Часть 17 из 37 В начало
Для доступа к библиотеке пройдите авторизацию
– И если их подорвать… – начала Елизавета.
– То шахта начнет рушиться. Причем не только в месте взрыва, а повсеместно. Как домик, сложенный из костяшек домино. Конечно, какие-то участки останутся целыми, но это уже не будет иметь значения – шахта перестанет существовать.
– А люди?
– А что люди? – пожал плечами Георгий. – Кто-то погибнет мгновенно, кто-то останется под завалами и умрет через день, или через два, или через десять дней…
– Могут ли в этом случае спастись те, кто будет производить взрыв?
– Теоретически – да. Подложить взрывчатку под опоры, зажечь шнур и сразу же бежать нагора.
– А практически?
– Наверно, погибнут… В шахтах нет трамвайного маршрута. Там поднимают на-гора и спускают вниз только трижды в сутки – когда меняются смены. Так что…
– Но при аварии могут сделать исключение?
– Наверно, – сказал Георгий. Он не понимал, для чего Елизавета задает ему такие вопросы. Но вдруг его осенило: – А тебе надо, чтобы они погибли?
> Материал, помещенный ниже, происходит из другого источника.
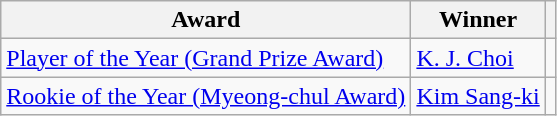
Player of the Year (Grand Prize Award) (206, 58)
Award (206, 20)
Kim Sang-ki (478, 96)
Rookie of the Year (Myeong-chul Award) (206, 96)
Winner (478, 20)
K. J. Choi (478, 58)
Determine the [X, Y] coordinate at the center of the cell enclosing the given text.  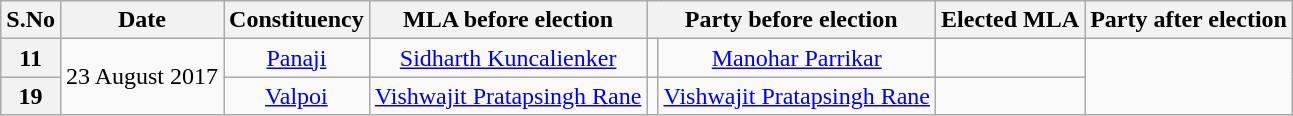
S.No [31, 20]
Valpoi [297, 96]
Sidharth Kuncalienker [508, 58]
Constituency [297, 20]
Date [142, 20]
Party after election [1189, 20]
MLA before election [508, 20]
Party before election [792, 20]
Panaji [297, 58]
19 [31, 96]
23 August 2017 [142, 77]
11 [31, 58]
Manohar Parrikar [797, 58]
Elected MLA [1010, 20]
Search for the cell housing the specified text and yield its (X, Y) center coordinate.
Или чтобы спаслись?
Елизавета ничего не ответила и отвернулась к ночному окну. Какое-то время она молча всматривалась в темень, а затем, не оборачиваясь, сказала:
– Значит, так. Остановимся на третьем варианте – взрыве шахты.
– Но… – с недоумением произнес Георгий.
– Я сказала, на третьем варианте! – не дала ему договорить Елизавета. – И для этого тебе нужно сделать вот что. Разузнай о кладовщиках. Все, до самых мелких подробностей. Привычки, кто чем болеет, есть ли кто у них на фронте, живы ли… В общем – все, что только можно. И поскорее.
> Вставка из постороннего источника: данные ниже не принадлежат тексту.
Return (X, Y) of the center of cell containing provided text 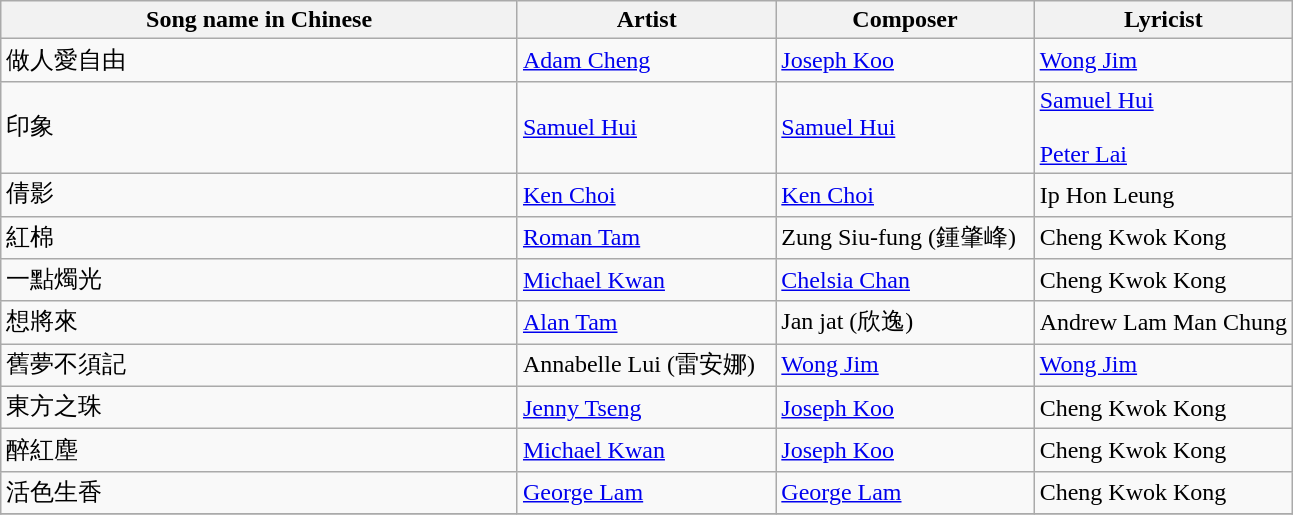
印象 (260, 127)
Composer (905, 20)
醉紅塵 (260, 450)
Andrew Lam Man Chung (1163, 322)
Alan Tam (646, 322)
一點燭光 (260, 280)
想將來 (260, 322)
Artist (646, 20)
Jan jat (欣逸) (905, 322)
舊夢不須記 (260, 366)
Adam Cheng (646, 60)
Jenny Tseng (646, 408)
做人愛自由 (260, 60)
紅棉 (260, 238)
倩影 (260, 194)
Zung Siu-fung (鍾肇峰) (905, 238)
Song name in Chinese (260, 20)
Samuel Hui Peter Lai (1163, 127)
Chelsia Chan (905, 280)
東方之珠 (260, 408)
Roman Tam (646, 238)
Annabelle Lui (雷安娜) (646, 366)
活色生香 (260, 492)
Ip Hon Leung (1163, 194)
Lyricist (1163, 20)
– Постараюсь, – сказал Георгий.
– Постарайся. Теперь – второе задание. Необходимо в самый короткий срок найти людей.
– Каких людей? – не понял Георгий.
– Которые взорвут шахту, – спокойно пояснила Елизавета. – Сколько нужно человек для взрыва?
– Не знаю… – растерянно сказал Георгий. – Думаю, хватит и одного.
– Значит, тебе нужно найти четверых, – сказала Елизавета.
– Почему именно столько? – не понял Миловидов.
– Одного взрывника мало, – пояснила Елизавета. – Могут возникнуть непредвиденные обстоятельства. Он может испугаться, отказаться, заболеть… Идеальный вариант – три взрывника. Четвертый – связной.
– Какой еще связной?
– Между тобой и взрывниками. Нежелательно, чтобы взрывники тебя знали. Ты должен будешь общаться только со связным. А он – с исполнителями.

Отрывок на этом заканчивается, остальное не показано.